- **SHORT PROBLEM**: Lay out the rows below as a numbered list, from the line containing "Where should I" through the end of the rows, both included and blank lines skipped. Leave the pictures out.

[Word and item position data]
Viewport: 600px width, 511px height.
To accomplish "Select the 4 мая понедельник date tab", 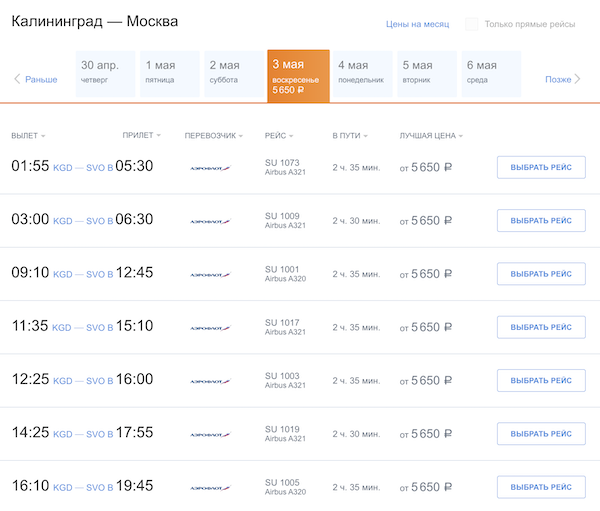I will pos(363,73).
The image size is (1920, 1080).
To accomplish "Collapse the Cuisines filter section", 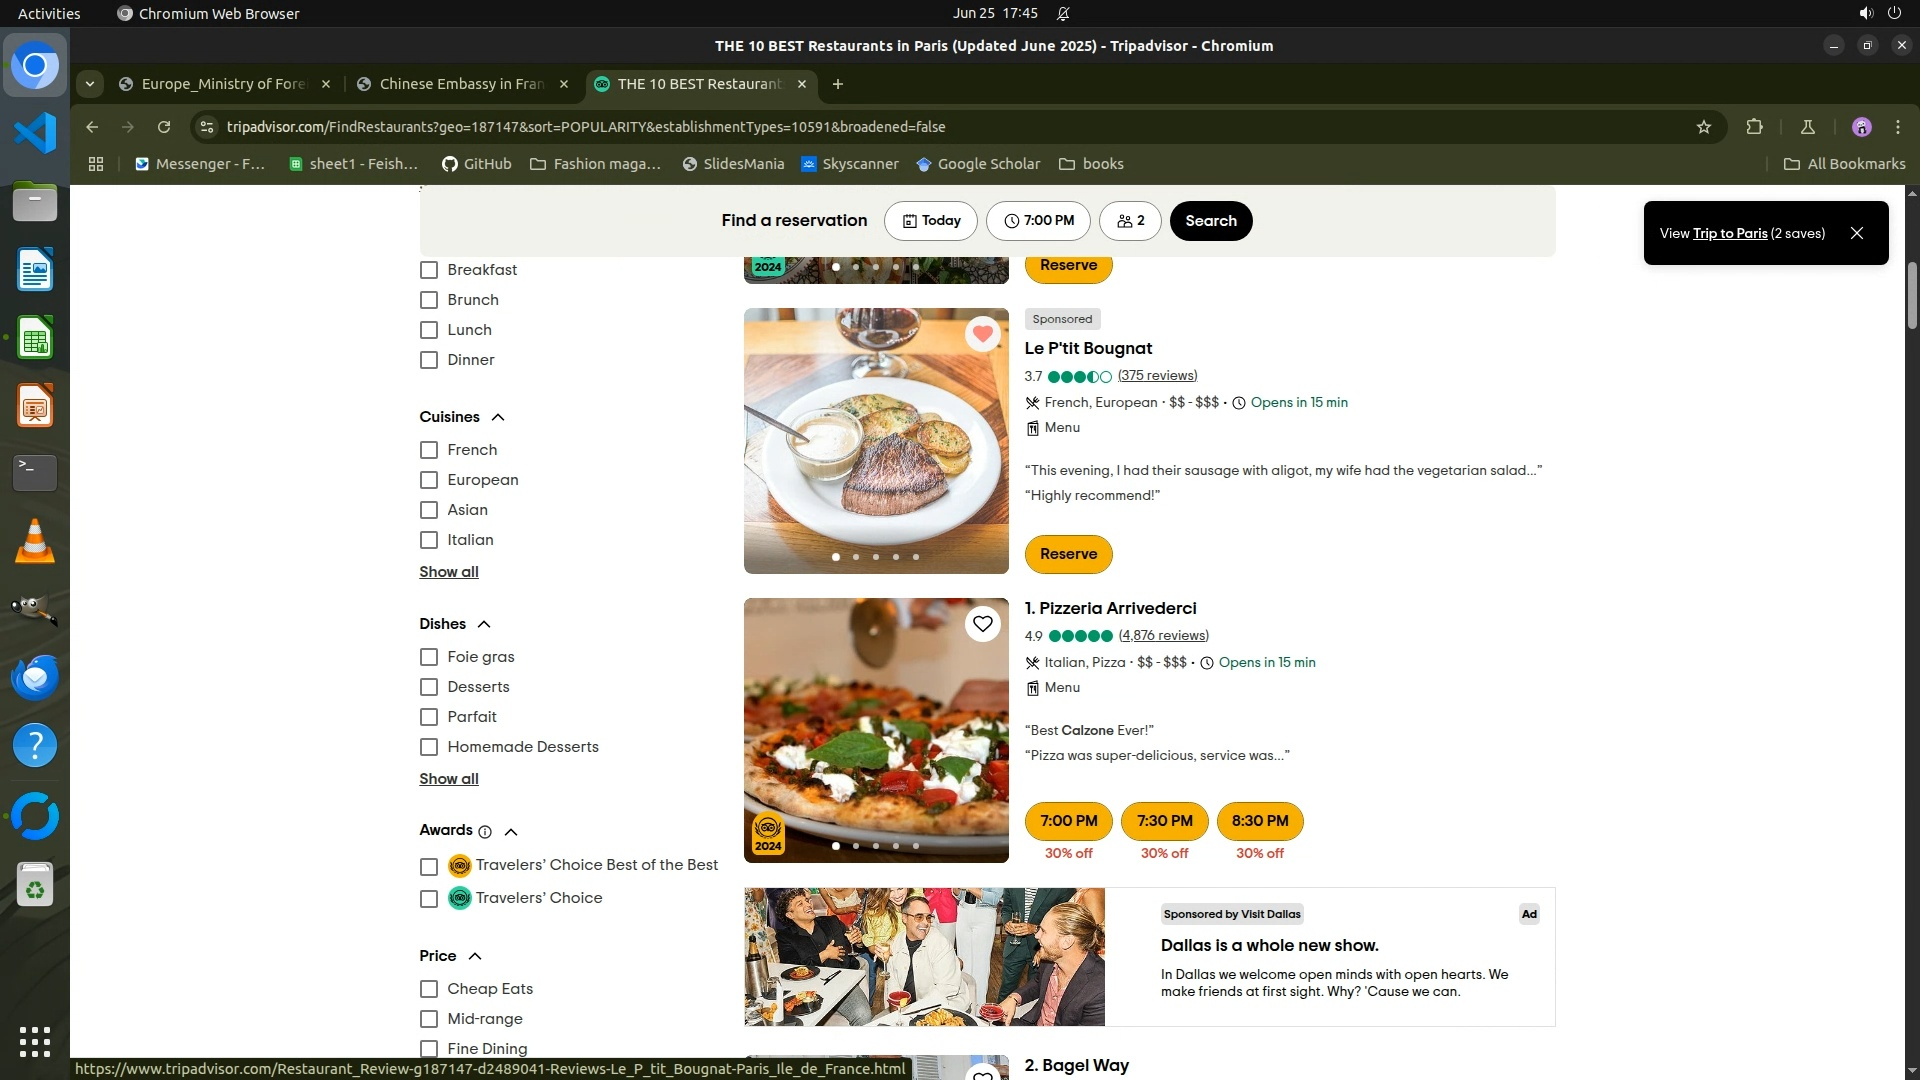I will point(498,417).
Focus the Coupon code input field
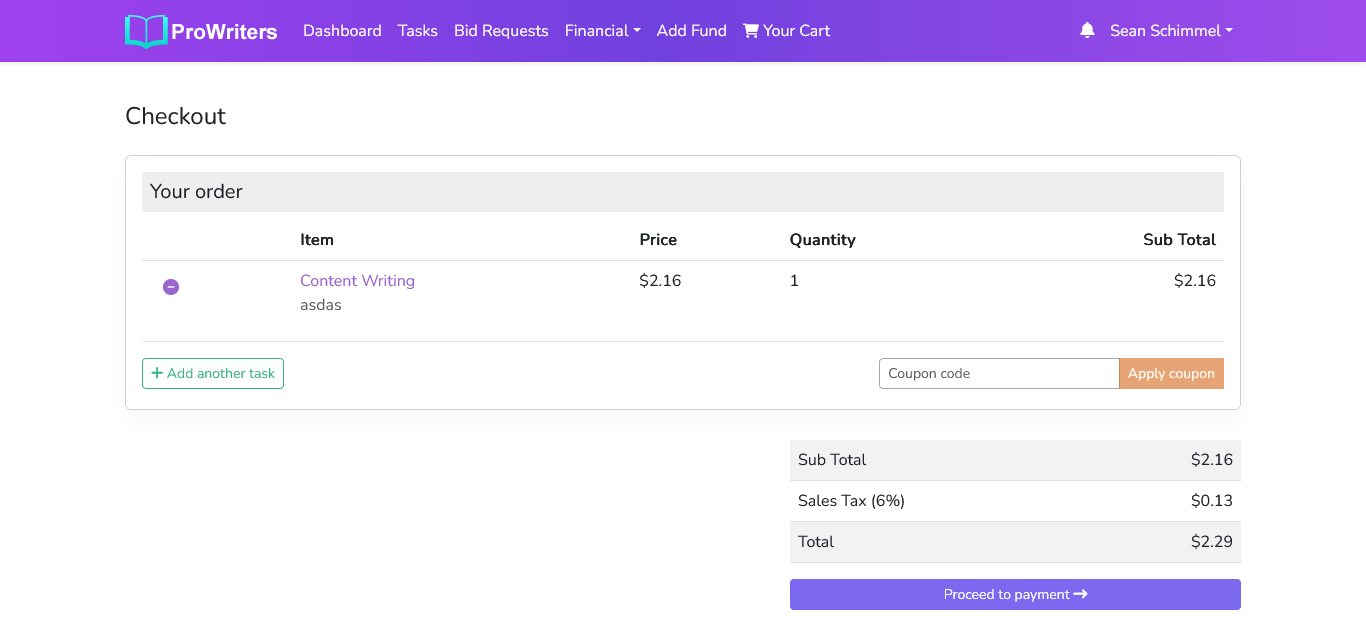The image size is (1366, 643). coord(998,373)
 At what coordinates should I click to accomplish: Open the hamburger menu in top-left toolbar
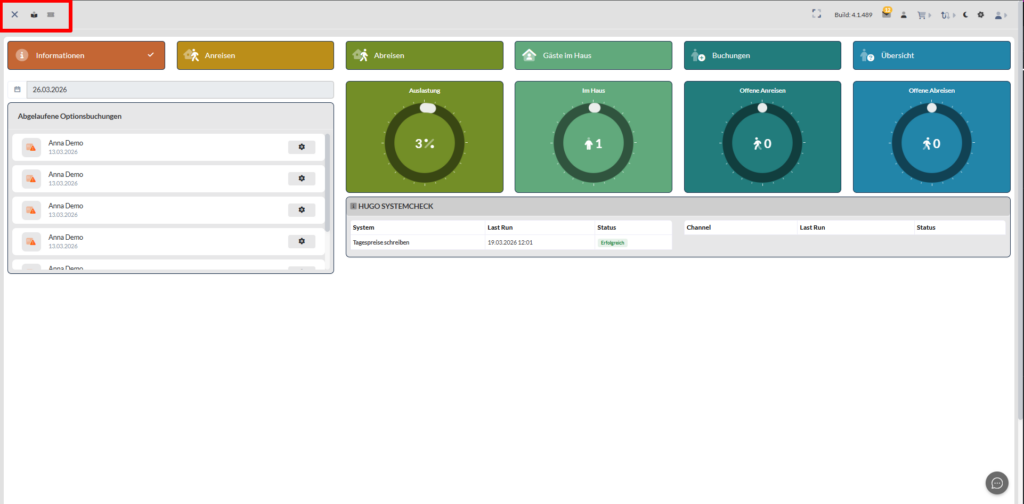(x=51, y=15)
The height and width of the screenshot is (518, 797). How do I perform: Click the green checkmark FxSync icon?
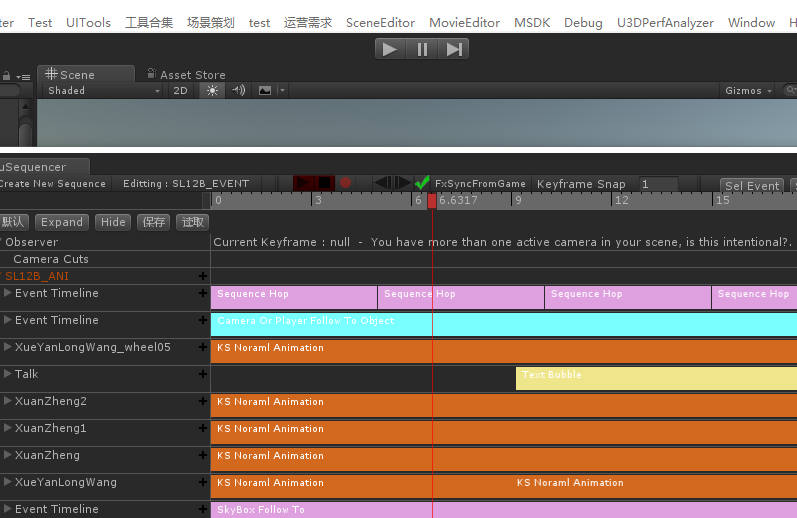422,183
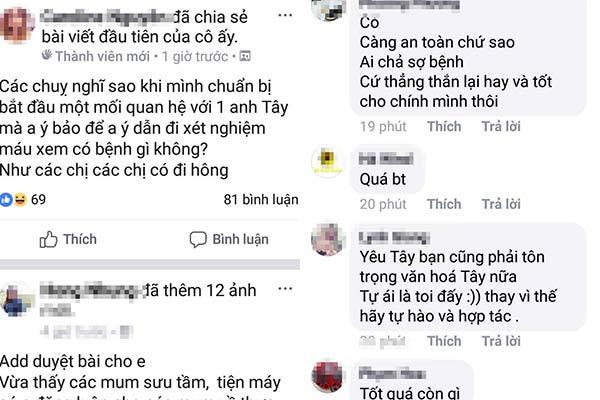Click the speech bubble Bình luận icon
Screen dimensions: 600x400
pyautogui.click(x=198, y=240)
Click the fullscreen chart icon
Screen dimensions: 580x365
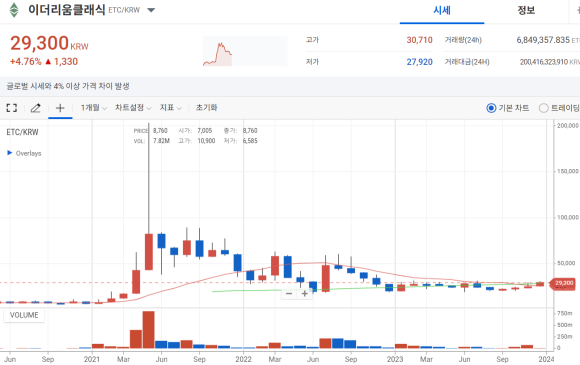(12, 108)
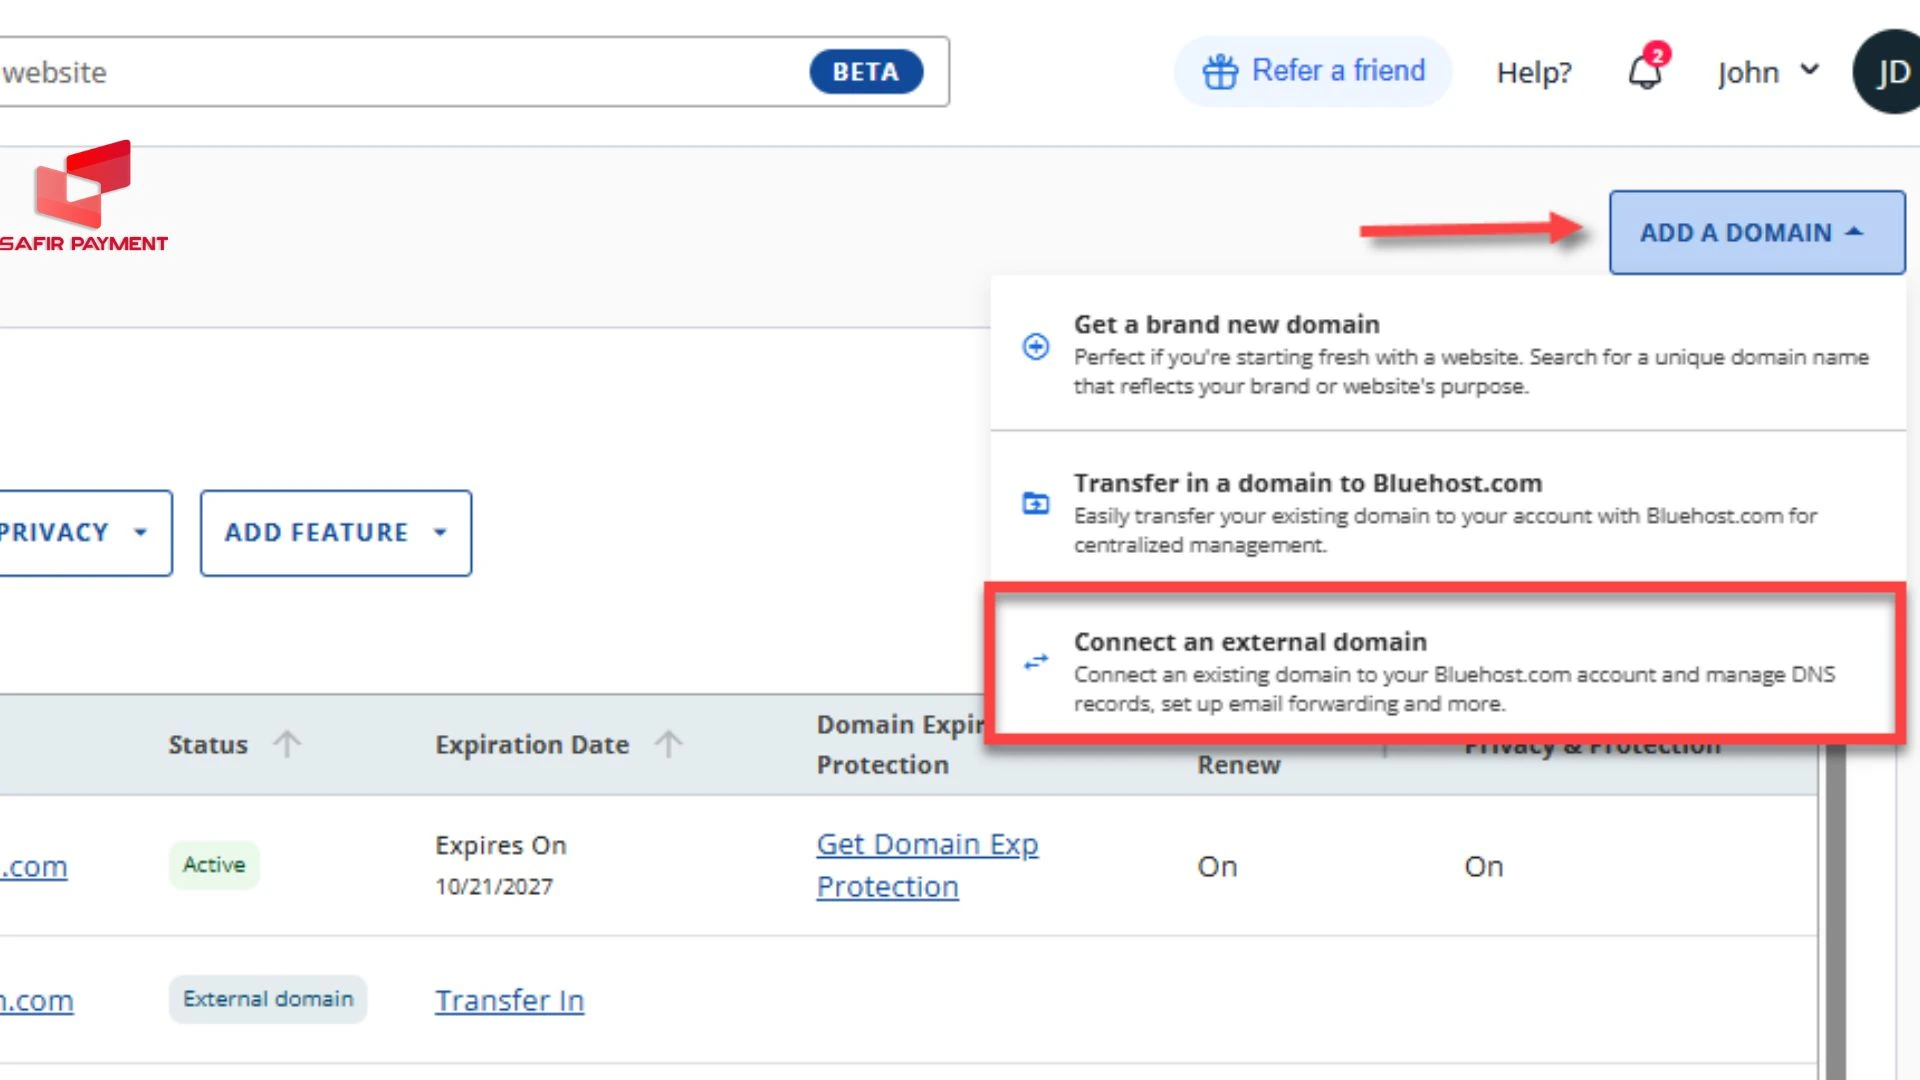
Task: Click the Help? link
Action: click(1533, 72)
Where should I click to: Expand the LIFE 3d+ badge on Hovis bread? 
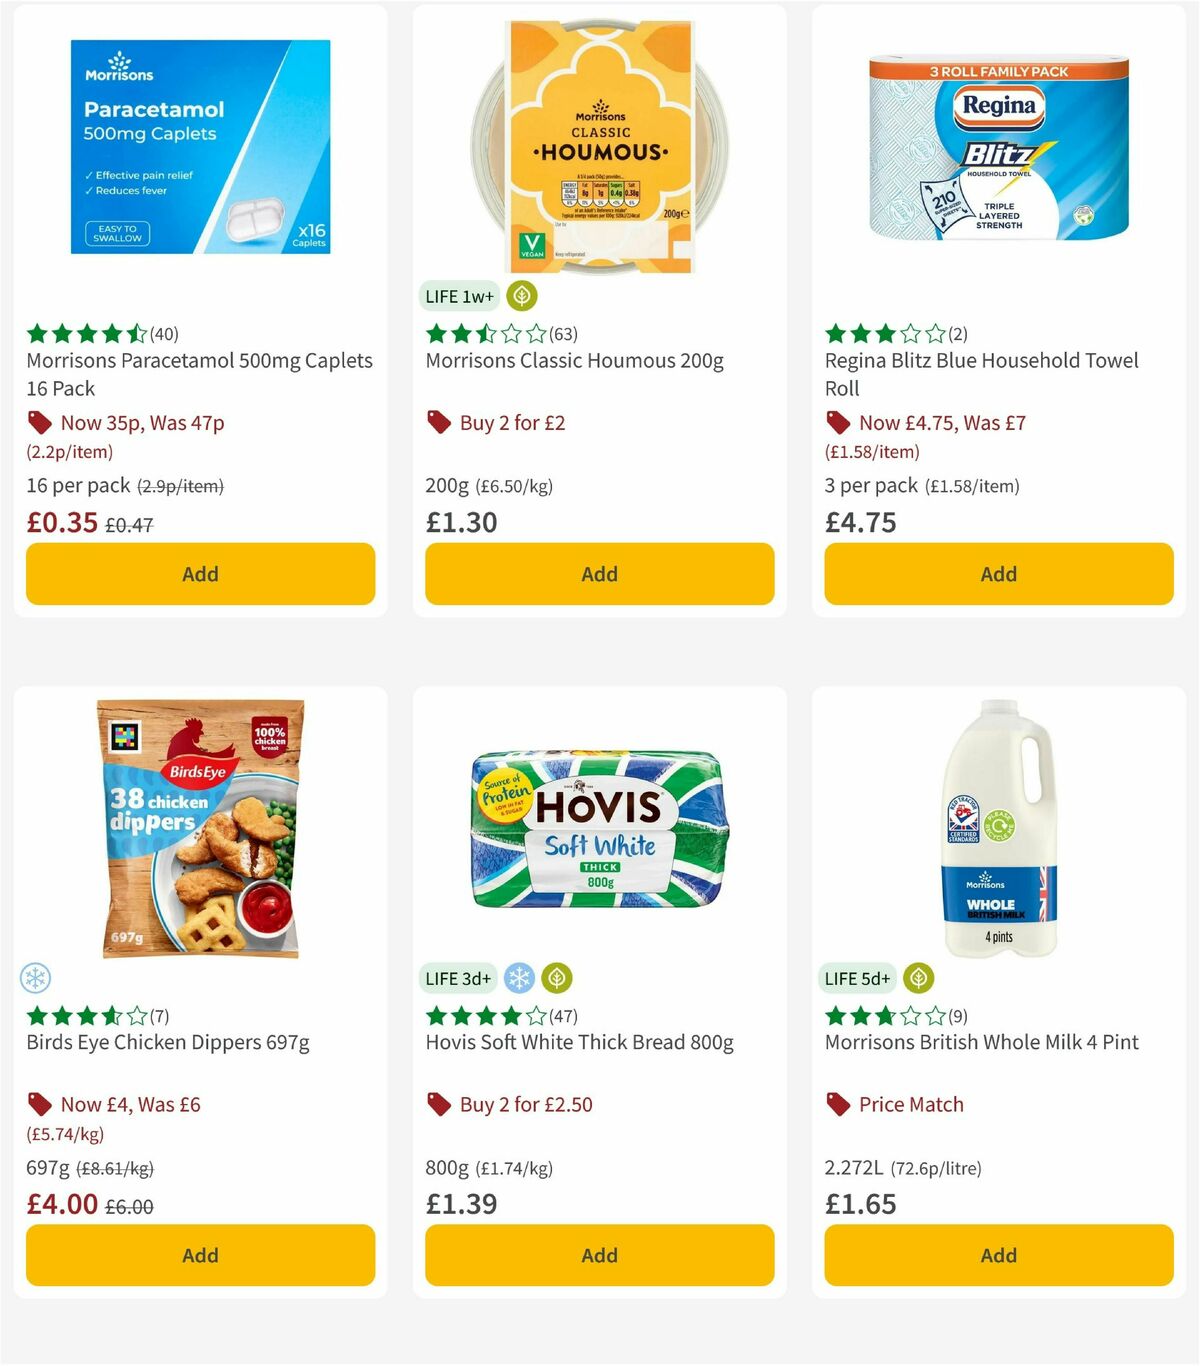coord(459,978)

- **FINAL RESULT**:
1. Where should I click to: Expand the LIFE 3d+ badge on Hovis bread? 
2. coord(459,978)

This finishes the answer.